* Stated exercise *
Extend the passage on memory barriers and device access, starting right after its final sentence.

++++ Page ++++

In other words, it has to perform this sequence of events:
LOAD waiter->list.next;
LOAD waiter->task;
STORE waiter->task;
CALL wakeup
RELEASE task
and if any of these steps occur out of order, then the whole thing may
malfunction.
Once it has queued itself and dropped the semaphore lock, the waiter does not
get the lock again; it instead just waits for its task pointer to be cleared
before proceeding. Since the record is on the waiter's stack, this means that
if the task pointer is cleared _before_ the next pointer in the list is read,
another CPU might start processing the waiter and might clobber the waiter's
stack before the up*() function has a chance to read the next pointer.
Consider then what might happen to the above sequence of events:
CPU 1 CPU 2
=============================== ===============================
down_xxx()
Queue waiter
Sleep
up_yyy()
LOAD waiter->task;
STORE waiter->task;
Woken up by other event
<preempt>
Resume processing
down_xxx() returns
call foo()
foo() clobbers *waiter
</preempt>
LOAD waiter->list.next;
--- OOPS ---
This could be dealt with using the semaphore lock, but then the down_xxx()
function has to needlessly get the spinlock again after being woken up.
The way to deal with this is to insert a general SMP memory barrier:
LOAD waiter->list.next;
LOAD waiter->task;
smp_mb();
STORE waiter->task;
CALL wakeup
RELEASE task
In this case, the barrier makes a guarantee that all memory accesses before the
barrier will appear to happen before all the memory accesses after the barrier
with respect to the other CPUs on the system. It does _not_ guarantee that all
the memory accesses before the barrier will be complete by the time the barrier
instruction itself is complete.
On a UP system - where this wouldn't be a problem - the smp_mb() is just a
compiler barrier, thus making sure the compiler emits the instructions in the
right order without actually intervening in the CPU. Since there's only one
CPU, that CPU's dependency ordering logic will take care of everything else.
ATOMIC OPERATIONS
-----------------
While they are technically interprocessor interaction considerations, atomic
operations are noted specially as some of them imply full memory barriers and
some don't, but they're very heavily relied on as a group throughout the
kernel.
See Documentation/atomic_t.txt for more information.
ACCESSING DEVICES
-----------------
Many devices can be memory mapped, and so appear to the CPU as if they're just
a set of memory locations. To control such a device, the driver usually has to
make the right memory accesses in exactly the right order.
However, having a clever CPU or a clever compiler creates a potential problem
in that the carefully sequenced accesses in the driver code won't reach the
device in the requisite order if the CPU or the compiler thinks it is more
efficient to reorder, combine or merge accesses - something that would cause
the device to malfunction.
Inside of the Linux kernel, I/O should be done through the appropriate accessor
routines - such as inb() or writel() - which know how to make such accesses
appropriately sequential. While this, for the most part, renders the explicit
use of memory barriers unnecessary, if the accessor functions are used to refer
to an I/O memory window with relaxed memory access properties, then _mandatory_
memory barriers are required to enforce ordering.

++++ Entries supplied ++++

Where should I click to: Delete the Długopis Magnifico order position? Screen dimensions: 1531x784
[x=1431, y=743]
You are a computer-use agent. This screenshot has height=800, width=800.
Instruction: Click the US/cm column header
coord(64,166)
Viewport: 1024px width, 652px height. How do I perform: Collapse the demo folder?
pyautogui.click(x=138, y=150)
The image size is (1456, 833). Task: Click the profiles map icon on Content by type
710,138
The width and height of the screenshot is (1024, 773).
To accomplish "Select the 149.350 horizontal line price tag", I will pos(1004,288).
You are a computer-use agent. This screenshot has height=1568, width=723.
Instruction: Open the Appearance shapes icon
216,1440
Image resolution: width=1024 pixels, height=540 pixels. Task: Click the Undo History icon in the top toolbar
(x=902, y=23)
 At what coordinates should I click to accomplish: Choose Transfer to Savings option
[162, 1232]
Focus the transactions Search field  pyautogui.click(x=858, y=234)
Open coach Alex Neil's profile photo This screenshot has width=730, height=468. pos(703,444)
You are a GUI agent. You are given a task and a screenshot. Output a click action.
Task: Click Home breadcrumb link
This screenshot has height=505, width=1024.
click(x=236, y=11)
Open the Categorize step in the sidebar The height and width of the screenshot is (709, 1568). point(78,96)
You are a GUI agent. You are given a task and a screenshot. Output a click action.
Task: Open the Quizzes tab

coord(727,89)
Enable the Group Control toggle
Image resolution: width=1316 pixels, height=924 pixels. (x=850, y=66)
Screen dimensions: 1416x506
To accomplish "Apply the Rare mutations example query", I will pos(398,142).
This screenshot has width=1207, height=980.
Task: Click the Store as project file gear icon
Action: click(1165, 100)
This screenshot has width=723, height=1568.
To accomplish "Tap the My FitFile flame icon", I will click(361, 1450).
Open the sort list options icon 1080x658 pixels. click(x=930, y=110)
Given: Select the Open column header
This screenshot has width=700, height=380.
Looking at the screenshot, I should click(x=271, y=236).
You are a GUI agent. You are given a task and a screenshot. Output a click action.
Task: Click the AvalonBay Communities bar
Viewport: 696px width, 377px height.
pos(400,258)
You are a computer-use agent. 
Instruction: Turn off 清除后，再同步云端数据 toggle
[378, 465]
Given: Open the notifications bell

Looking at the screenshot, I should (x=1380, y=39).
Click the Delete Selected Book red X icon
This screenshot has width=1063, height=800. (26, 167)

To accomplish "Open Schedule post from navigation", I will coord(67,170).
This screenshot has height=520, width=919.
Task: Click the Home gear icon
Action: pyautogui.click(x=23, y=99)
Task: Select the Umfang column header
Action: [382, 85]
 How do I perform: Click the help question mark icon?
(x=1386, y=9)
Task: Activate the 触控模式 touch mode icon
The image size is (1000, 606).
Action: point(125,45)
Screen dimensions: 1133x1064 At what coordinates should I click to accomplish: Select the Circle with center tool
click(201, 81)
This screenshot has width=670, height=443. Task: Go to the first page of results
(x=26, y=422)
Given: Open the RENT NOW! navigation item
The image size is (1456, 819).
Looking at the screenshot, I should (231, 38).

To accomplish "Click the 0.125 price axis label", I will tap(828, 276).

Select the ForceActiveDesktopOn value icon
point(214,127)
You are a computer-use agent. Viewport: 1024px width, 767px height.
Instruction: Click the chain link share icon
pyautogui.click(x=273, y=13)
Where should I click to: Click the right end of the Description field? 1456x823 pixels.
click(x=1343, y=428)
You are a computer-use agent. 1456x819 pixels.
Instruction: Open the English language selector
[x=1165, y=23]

++++

* Output for this exercise *
See Documentation/driver-api/device-io.rst for more information.
INTERRUPTS
----------
A driver may be interrupted by its own interrupt service routine, and thus the
two parts of the driver may interfere with each other's attempts to control or
access the device.
This may be alleviated - at least in part - by disabling local interrupts (a
form of locking), such that the critical operations are all contained within
the interrupt-disabled section in the driver. While the driver's interrupt
routine is executing, the driver's core may not run on the same CPU, and its
interrupt is not permitted to happen again until the current interrupt has been
handled, thus the interrupt handler does not need to lock against that.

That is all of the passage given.